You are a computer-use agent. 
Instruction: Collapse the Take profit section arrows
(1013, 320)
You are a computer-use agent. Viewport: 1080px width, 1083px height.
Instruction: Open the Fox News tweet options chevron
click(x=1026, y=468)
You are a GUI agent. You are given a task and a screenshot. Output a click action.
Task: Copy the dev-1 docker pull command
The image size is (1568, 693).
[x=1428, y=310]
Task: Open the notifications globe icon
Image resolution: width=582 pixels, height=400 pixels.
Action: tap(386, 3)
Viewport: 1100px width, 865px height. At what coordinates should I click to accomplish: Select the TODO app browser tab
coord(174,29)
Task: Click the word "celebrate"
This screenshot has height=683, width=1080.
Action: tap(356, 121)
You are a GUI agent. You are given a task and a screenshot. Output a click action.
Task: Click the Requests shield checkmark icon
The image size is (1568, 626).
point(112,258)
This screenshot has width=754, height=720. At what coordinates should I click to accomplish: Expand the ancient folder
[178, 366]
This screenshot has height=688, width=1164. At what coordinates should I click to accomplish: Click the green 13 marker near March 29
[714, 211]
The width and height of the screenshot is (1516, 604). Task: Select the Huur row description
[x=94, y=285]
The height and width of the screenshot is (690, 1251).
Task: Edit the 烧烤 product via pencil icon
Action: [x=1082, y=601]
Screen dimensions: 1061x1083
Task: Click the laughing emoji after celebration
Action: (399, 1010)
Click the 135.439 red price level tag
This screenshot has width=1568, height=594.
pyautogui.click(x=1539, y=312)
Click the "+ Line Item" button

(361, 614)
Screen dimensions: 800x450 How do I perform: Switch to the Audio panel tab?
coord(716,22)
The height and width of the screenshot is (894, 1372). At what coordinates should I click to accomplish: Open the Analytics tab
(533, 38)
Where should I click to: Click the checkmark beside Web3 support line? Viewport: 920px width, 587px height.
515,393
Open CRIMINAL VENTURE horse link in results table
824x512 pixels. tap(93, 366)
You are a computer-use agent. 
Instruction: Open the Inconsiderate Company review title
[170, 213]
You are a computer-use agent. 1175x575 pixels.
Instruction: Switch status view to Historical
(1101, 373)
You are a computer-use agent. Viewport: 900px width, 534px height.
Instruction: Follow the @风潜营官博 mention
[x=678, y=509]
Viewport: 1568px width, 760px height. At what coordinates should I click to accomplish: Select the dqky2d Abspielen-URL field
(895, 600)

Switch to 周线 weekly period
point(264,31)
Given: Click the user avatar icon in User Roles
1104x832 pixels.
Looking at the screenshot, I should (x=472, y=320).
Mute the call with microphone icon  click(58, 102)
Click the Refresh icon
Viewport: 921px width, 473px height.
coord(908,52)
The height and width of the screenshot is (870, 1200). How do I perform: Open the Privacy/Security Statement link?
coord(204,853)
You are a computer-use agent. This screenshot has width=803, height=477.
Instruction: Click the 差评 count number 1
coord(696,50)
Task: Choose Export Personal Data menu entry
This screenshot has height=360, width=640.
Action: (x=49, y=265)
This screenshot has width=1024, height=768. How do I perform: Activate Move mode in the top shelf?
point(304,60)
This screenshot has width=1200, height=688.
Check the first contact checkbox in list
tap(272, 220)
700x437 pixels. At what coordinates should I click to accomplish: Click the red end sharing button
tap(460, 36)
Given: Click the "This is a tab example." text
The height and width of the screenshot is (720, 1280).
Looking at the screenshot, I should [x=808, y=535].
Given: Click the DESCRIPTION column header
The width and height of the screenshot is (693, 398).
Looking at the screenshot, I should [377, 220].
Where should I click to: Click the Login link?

**Task directions**. The response must restate every entry word for word.

**Response to the exercise**.
You are a computer-use agent. 
Instruction: Collapse the Take profit section arrows
(1013, 320)
You are a computer-use agent. Viewport: 1080px width, 1083px height.
Instruction: Open the Fox News tweet options chevron
click(x=1026, y=468)
You are a GUI agent. You are given a task and a screenshot. Output a click action.
Task: Copy the dev-1 docker pull command
The image size is (1568, 693).
[x=1428, y=310]
Task: Open the notifications globe icon
Image resolution: width=582 pixels, height=400 pixels.
Action: tap(386, 3)
Viewport: 1100px width, 865px height. At what coordinates should I click to accomplish: Select the TODO app browser tab
coord(174,29)
Task: Click the word "celebrate"
This screenshot has height=683, width=1080.
Action: tap(356, 121)
You are a GUI agent. You are given a task and a screenshot. Output a click action.
Task: Click the Requests shield checkmark icon
The image size is (1568, 626).
point(112,258)
This screenshot has width=754, height=720. At what coordinates should I click to accomplish: Expand the ancient folder
[178, 366]
This screenshot has height=688, width=1164. At what coordinates should I click to accomplish: Click the green 13 marker near March 29
[714, 211]
The width and height of the screenshot is (1516, 604). Task: Select the Huur row description
[x=94, y=285]
The height and width of the screenshot is (690, 1251).
Task: Edit the 烧烤 product via pencil icon
Action: [x=1082, y=601]
Screen dimensions: 1061x1083
Task: Click the laughing emoji after celebration
Action: (399, 1010)
Click the 135.439 red price level tag
This screenshot has width=1568, height=594.
pyautogui.click(x=1539, y=312)
Click the "+ Line Item" button

(361, 614)
Screen dimensions: 800x450 How do I perform: Switch to the Audio panel tab?
coord(716,22)
The height and width of the screenshot is (894, 1372). At what coordinates should I click to accomplish: Open the Analytics tab
(533, 38)
Where should I click to: Click the checkmark beside Web3 support line? Viewport: 920px width, 587px height.
515,393
Open CRIMINAL VENTURE horse link in results table
824x512 pixels. tap(93, 366)
You are a computer-use agent. 
Instruction: Open the Inconsiderate Company review title
[170, 213]
You are a computer-use agent. 1175x575 pixels.
Instruction: Switch status view to Historical
(1101, 373)
You are a computer-use agent. Viewport: 900px width, 534px height.
Instruction: Follow the @风潜营官博 mention
[x=678, y=509]
Viewport: 1568px width, 760px height. At what coordinates should I click to accomplish: Select the dqky2d Abspielen-URL field
(895, 600)

Switch to 周线 weekly period
point(264,31)
Given: Click the user avatar icon in User Roles
1104x832 pixels.
Looking at the screenshot, I should (x=472, y=320).
Mute the call with microphone icon  click(58, 102)
Click the Refresh icon
Viewport: 921px width, 473px height.
coord(908,52)
The height and width of the screenshot is (870, 1200). How do I perform: Open the Privacy/Security Statement link?
coord(204,853)
You are a computer-use agent. This screenshot has width=803, height=477.
Instruction: Click the 差评 count number 1
coord(696,50)
Task: Choose Export Personal Data menu entry
This screenshot has height=360, width=640.
Action: (x=49, y=265)
This screenshot has width=1024, height=768. How do I perform: Activate Move mode in the top shelf?
point(304,60)
This screenshot has width=1200, height=688.
Check the first contact checkbox in list
tap(272, 220)
700x437 pixels. At what coordinates should I click to accomplish: Click the red end sharing button
tap(460, 36)
Given: Click the "This is a tab example." text
The height and width of the screenshot is (720, 1280).
Looking at the screenshot, I should [x=808, y=535].
Given: Click the DESCRIPTION column header
The width and height of the screenshot is (693, 398).
Looking at the screenshot, I should [377, 220].
Where should I click to: Click the Login link?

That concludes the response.